Process Technology: An Introduction - Haan A.B. 2015

14 Solids finishing technologies
14.5 Conveying

14.5.1 Transportation systems

Conveying is a term used for the transport of bulk solids. The movement of bulk solids from one location in an industrial process operation to another has often been a source of considerable worry and expense. While gases and liquids can flow rather easily from one location to another, granular solids are much harder to transport. Conveyors are machines that transport material fed in a gravimetric or volumetric fashion in a controlled rate. By addition of appropriate weight sensing and control modules, conveyors can also be used as gravimetric feeders. The selection of the type of conveyor for a specific application is dependent on the

· (1) required capacity;

· (2) conveying path;

· (3) handling characteristics of the material.
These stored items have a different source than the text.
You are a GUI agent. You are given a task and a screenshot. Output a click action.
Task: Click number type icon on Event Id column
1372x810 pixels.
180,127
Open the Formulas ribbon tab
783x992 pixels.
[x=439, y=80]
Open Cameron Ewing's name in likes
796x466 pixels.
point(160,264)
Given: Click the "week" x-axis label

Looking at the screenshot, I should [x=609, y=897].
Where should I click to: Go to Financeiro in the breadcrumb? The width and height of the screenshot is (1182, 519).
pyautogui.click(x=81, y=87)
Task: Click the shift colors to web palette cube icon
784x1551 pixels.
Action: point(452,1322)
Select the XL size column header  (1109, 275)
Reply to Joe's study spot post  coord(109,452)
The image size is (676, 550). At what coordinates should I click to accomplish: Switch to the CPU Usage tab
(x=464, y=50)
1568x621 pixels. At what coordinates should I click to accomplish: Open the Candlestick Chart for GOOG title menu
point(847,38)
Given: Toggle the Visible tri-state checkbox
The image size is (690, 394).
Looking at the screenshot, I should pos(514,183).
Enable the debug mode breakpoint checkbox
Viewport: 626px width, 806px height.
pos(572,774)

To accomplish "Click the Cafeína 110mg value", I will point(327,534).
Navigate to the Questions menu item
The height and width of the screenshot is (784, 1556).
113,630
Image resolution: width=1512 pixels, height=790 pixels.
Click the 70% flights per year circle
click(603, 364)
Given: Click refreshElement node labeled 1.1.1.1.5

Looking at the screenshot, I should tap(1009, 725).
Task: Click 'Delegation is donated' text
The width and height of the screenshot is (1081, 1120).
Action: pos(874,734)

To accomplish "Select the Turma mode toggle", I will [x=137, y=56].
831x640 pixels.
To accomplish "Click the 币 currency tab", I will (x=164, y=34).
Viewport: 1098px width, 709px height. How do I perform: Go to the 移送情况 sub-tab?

The effective operation of most modern chemical manufacturing plants depends on the ability to move raw materials, semiprocessed, and fully-processed products, both within the manufacturing environment and ultimately to the end user.

Essentially two categories of bulk materials handling systems exist: direct and indirect transportation. The type of equipment can sometimes be suitable for both types of operation. The categorization of the transportation systems is illustrated in Fig. 14.36. Three of the most salient features for selecting a suitable handling system are knowledge of the distance, the required throughput, and the need for intermediate storage of the system. When specifying distance, details of the route profile are important: elevation, horizontal and vertical conditions to be traversed, head room, and route flexibility are critical issues for effective system selection. The handling system will often incorporate storage facilities, which also have to be carefully designed to meet a number of requirements.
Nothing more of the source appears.